→ **Document section**:
- - -
Learn how orchids reproduce in the wild and how you can successfully propagate your orchid indoors.
When you’ve mastered orchid care and you want to add another orchid to your home garden, you have two options. You can either take a trip to your local nursery and buy another orchid plant, or you can propagate the orchid you already have.
Propagating some houseplants is super simple. With a spider plant or a Christmas cactus, you can multiply your plant in just a few minutes. All it takes is one small snip to remove a plantlet from the mother and a jar of water to encourage the new clipping to grow its own roots.
But propagating an epiphytic plant, like an orchid, is a bit more involved. And once you’ve successfully propagated your orchid, you can consider yourself a true orchid grower pro.
There are countless reasons to propagate your own orchid. It’s cost-effective since you don’t have to buy a whole new plant, it’s challenging so you can add to your gardener skill set, and it’s fun since it’s a job you can do with your family or friends. When you’re done, you’ll be incredibly proud of your new little plant. It’ll naturally brighten up your home or it’ll make a thoughtful gift.
Below, we’ll take a look at how orchids grow, how orchids reproduce in the wild, and how you can propagate your plant at home to grow your own collection.
How do orchids grow in the wild?
In terms of growth, orchids come in two varieties. Some orchid species are monopodial, while others are sympodial. Let’s take a look at the difference; this will come in handy when you propagate your own orchid at home.
The term “monopodial” means single foot. Monopodial orchids have a primary stem, leaves, and flowers that grow up from a single ball of roots. Monopodial orchids do not contain water reservoirs (known as pseudobulbs), and they usually bend into the classic orchid arch when they’re in bloom since the weight of full flowers causes the stem to droop.
Phalaenopsis, vanda, and Angraecum are popular examples of monopodial orchids.
Rather than grow from one vertical stem, sympodial orchids grow from a rhizome, a stem that is more or less horizontal. From the rhizome, the orchid grows both roots and pseudobulbs. Sympodial orchids can draw water from their pseudobulbs in drought conditions, so they don’t have to be watered as frequently as monopodial orchids.
- - -
→ **Stored data**:
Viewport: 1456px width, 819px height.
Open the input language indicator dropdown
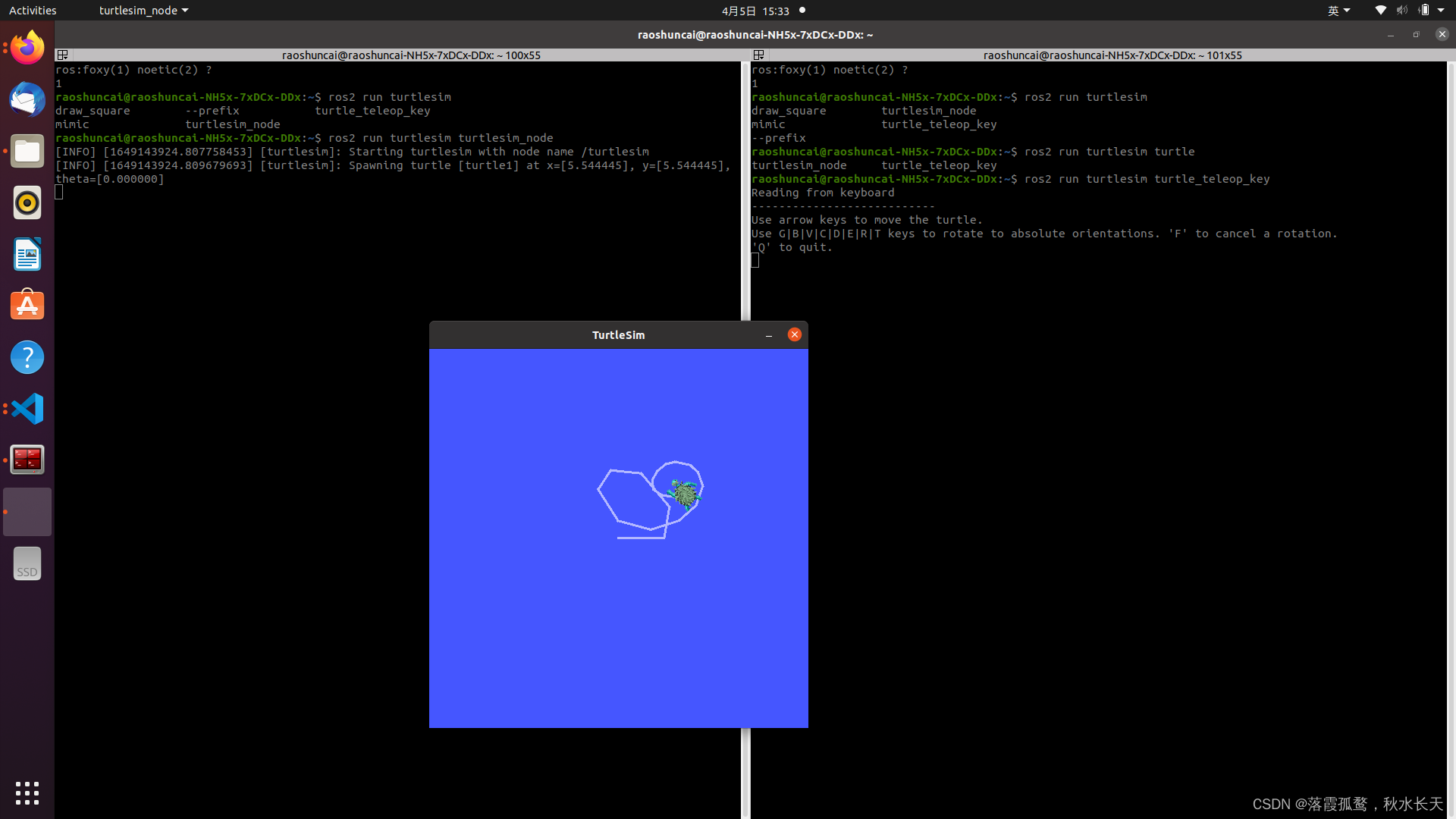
- - -
→ **What you need to do**:
[1] Answer these questions using the orchid propagation article:
(a) Which two houseplants does it name as simple to propagate?
(b) What does the term "monopodial" mean?
(c) What do sympodial orchids grow from?
[2] Write the next part of the orchid propagation article, continuing after its last sentence.
The listing above comes from a source unrelated to the orchid propagation article.

→ **Solved tasks**:
[1]
(a) A spider plant and a Christmas cactus.
(b) Single foot.
(c) A rhizome, which is a stem that is more or less horizontal.

[2]
Cattleya, oncidium, dendrobium, and cymbidium are popular examples of sympodial orchids.
How do orchids reproduce in the wild?
In their natural habitats, both monopodial and sympodial orchids reproduce just like other plants: they’re pollinated by insects and they naturally disperse seeds.
Undoubtedly, orchid blooms are ornate and fascinating; but an orchid’s flowers aren’t simply decorative. In fact, they serve a very specialized purpose.
In the wild, orchids have a unique relationship with bees, moths, and other insects. Typically, orchids develop their intricate blooms in the shape of the insect they hope to attract. When an insect mistakes the orchid for a mate, it visits the flower, picks up the orchid’s pollen, and flies away when it realizes it was mistaken. One insect can visit hundreds of plants per day, inadvertently pollinating orchids while it flies from flower to flower.
Like other plants, orchids disperse their seeds so they can grow prolifically without getting too crowded in one place. Orchids have very small, light-weight seeds, which makes them ideal for traveling in the wind or attaching to animals who carry them to other areas. When the small seeds find a favorable growing medium, they sprout roots.
Seed dispersal is integral to keeping the species alive since too many plants growing in one place would easily lead to nutrient deficiencies in the ecosystem and in the orchids themselves.
How can I propagate my orchid at home?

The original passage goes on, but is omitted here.